Memory devices are typically provided as internal, semiconductor, integrated circuits in computers or other electronic devices. There are many different types of memory including random-access memory (RAM), read only memory (ROM), dynamic random access memory (DRAM), synchronous dynamic random access memory (SDRAM), and flash memory, among others.
Flash memory devices are utilized as non-volatile memory for a wide range of electronic applications. Flash memory devices typically use a one-transistor memory cell that allows for high memory densities, high reliability, and low power consumption.
Uses for flash memory include memory for personal computers, personal digital assistants (PDAs), digital cameras, and cellular telephones. Program code and system data, such as a basic input/output system (BIOS), are typically stored in flash memory devices. This information can be used in personal computer systems, among others.
Two common types of flash memory array architectures are the “NAND” and “NOR” architectures, so called for the logical form in which the basic memory cell configuration of each is arranged
A NAND array architecture arranges its array of floating gate memory cells in a matrix such that the gates of each floating gate memory cell of the array are coupled by rows to word select lines. However each memory cell is not directly coupled to a column bit line by its drain. Instead, the memory cells of the array are coupled together in series, source to drain, between a source line and a column bit line.
Memory cells in a NAND array architecture can be configured, e.g., programmed, to a desired state. That is, electric charge can be placed on or removed from the floating gate of a memory cell to put the cell into a number of stored states. For example, a single level cell (SLC) can represent two binary states, e.g., 1 or 0. Flash memory cells can also store more than two binary states, e.g., 1111, 0111, 0011, 1011, 1001, 0001, 0101, 1101, 1100, 0100, 0000, 1000, 1010, 0010, 0110, and 1110. Such cells may be referred to as multi state memory cells, multibit cells, or multilevel cells (MLCs). MLCs can allow the manufacture of higher density memories without increasing the number of memory cells since each cell can represent more than one bit. MLCs can have more than one programmed state, e.g., a cell capable of representing four bits can have fifteen programmed states and an erased state.
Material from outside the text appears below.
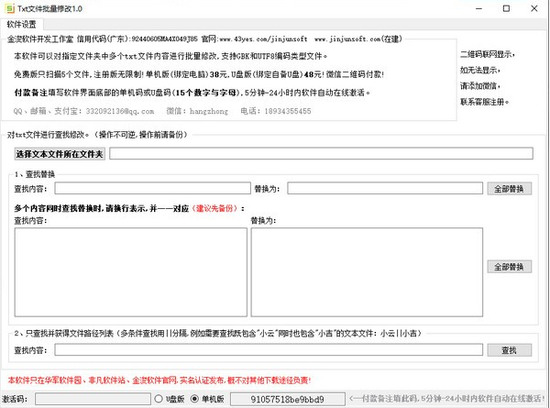Click the single-line 替换为 input

coord(385,188)
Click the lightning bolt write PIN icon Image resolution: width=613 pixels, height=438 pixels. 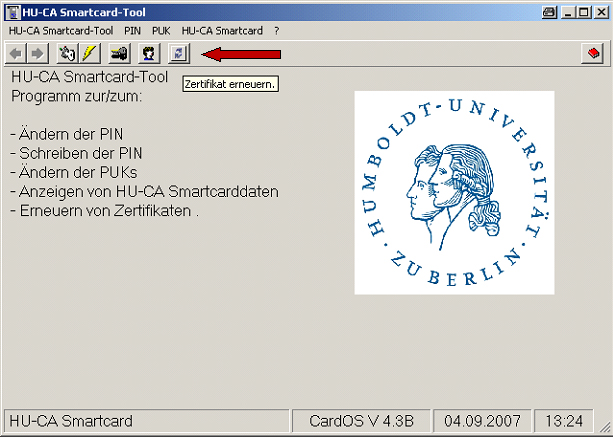click(x=89, y=53)
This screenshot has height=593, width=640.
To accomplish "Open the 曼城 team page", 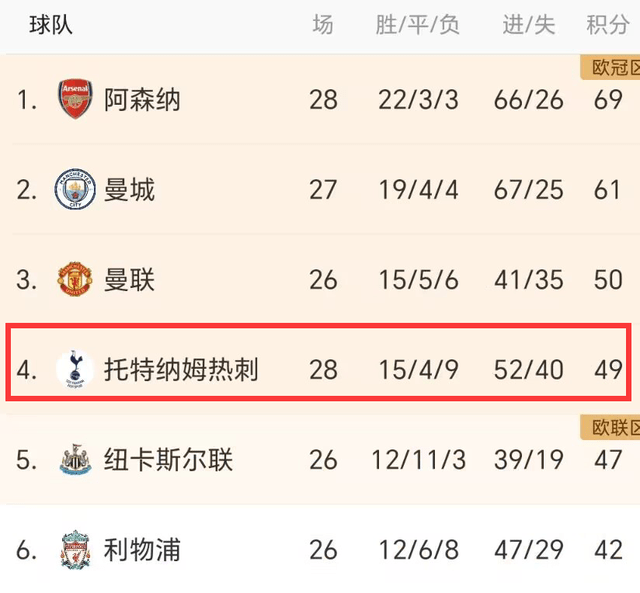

The state of a memory cell, e.g., the data stored in the cell, is determined by the threshold voltage (Vt) of the cell. A MLC includes multiple Vt distribution ranges within a programming window. The programming window represents the voltage range within which the Vts of the memory cells are electrically altered to represent the different logical states. As an example, a programming window can have a lowermost voltage of about −3V and an uppermost voltage of about 3V.
In MLCs, the memory density depends on the number Vt distributions within the programming window, but the Vt distributions must be sufficiently spaced apart so as to reduce the possibility of a higher voltage of one distribution overlapping a lower Vt of the next distribution. For a given programming window, an increase in the number of Vt distributions, e.g., program states, leads to an increase in the number of bits a cell can represent.
One method to utilize the full range of a given programming window, e.g., from −3V to 3V, can include applying negative voltages to word lines of selected cells in order to read and/or verify the Vt levels of the cells programmed to negative Vt levels. However, supplying negative voltages via word line drivers can add circuit complexity and can increase power consumption, among various other problems.